If a line of the material contains "column", copy it.

(Beginning of RECORDS TO PROCESS)

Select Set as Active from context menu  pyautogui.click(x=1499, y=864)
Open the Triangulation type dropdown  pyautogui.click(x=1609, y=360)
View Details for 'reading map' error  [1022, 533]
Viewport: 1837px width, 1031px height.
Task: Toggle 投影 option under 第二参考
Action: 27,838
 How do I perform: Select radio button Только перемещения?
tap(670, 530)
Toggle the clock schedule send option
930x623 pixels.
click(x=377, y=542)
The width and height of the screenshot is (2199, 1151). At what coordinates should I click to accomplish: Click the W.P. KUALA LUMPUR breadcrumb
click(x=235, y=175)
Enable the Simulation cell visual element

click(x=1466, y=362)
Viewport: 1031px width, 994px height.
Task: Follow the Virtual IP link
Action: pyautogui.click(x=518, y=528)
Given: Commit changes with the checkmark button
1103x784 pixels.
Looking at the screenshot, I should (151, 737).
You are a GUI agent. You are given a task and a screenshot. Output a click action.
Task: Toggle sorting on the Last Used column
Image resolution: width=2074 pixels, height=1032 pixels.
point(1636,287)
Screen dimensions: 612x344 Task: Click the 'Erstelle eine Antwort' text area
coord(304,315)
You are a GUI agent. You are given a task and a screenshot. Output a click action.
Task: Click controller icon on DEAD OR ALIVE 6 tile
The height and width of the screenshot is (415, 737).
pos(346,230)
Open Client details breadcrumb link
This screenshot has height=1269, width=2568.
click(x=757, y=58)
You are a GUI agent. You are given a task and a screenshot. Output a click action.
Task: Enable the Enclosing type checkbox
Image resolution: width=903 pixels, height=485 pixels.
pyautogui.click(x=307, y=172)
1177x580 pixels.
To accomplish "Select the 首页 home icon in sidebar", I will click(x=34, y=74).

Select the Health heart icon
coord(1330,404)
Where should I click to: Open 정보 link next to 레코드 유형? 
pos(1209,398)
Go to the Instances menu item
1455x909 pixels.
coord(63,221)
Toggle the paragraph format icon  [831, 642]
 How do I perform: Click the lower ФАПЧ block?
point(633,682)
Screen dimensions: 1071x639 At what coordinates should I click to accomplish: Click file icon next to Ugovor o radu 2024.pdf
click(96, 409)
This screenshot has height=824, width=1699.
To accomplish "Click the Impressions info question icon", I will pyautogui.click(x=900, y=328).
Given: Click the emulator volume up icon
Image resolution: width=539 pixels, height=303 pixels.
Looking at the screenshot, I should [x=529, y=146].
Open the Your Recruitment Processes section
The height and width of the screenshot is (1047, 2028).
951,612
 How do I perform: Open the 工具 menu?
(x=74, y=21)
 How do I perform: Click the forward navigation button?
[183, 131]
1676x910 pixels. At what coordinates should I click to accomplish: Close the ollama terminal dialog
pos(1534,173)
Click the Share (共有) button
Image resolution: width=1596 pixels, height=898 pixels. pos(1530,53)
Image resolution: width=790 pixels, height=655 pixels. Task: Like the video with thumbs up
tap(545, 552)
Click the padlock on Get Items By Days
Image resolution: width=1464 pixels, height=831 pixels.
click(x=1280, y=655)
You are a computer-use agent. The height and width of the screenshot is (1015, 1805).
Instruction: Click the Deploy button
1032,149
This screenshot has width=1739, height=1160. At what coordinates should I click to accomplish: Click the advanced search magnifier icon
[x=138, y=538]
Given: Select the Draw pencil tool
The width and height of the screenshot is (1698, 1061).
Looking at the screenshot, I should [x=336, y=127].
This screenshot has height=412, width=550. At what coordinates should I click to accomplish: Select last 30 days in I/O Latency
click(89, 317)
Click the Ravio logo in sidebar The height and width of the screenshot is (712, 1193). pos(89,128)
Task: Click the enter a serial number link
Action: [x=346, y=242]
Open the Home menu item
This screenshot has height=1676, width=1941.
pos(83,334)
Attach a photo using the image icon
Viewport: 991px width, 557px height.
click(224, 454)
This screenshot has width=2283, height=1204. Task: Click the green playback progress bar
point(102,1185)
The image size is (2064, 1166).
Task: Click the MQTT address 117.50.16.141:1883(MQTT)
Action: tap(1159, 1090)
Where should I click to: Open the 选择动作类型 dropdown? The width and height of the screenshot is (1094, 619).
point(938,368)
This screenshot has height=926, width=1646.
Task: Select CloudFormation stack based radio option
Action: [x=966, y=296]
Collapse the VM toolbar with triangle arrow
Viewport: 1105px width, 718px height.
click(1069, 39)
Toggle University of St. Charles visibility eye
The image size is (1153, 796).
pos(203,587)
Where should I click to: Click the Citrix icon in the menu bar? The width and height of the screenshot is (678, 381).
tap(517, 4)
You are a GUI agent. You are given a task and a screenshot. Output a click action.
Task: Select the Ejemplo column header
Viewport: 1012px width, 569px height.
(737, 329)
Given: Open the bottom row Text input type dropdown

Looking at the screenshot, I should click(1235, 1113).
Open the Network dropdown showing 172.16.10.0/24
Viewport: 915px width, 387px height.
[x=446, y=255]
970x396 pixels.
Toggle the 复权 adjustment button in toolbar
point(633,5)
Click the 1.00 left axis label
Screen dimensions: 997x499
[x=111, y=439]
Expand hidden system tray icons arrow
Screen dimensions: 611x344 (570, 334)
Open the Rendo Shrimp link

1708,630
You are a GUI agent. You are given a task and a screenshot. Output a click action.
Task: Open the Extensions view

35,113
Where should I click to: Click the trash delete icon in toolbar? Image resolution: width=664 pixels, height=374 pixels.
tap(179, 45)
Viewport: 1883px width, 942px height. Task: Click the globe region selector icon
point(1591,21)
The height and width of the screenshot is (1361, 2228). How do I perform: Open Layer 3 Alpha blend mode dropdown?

(End of RECORDS TO PROCESS)

◆ **SOLUTION TO THIS EXERCISE**
Task: Toggle sorting on the Last Used column
Task: Select the Ejemplo column header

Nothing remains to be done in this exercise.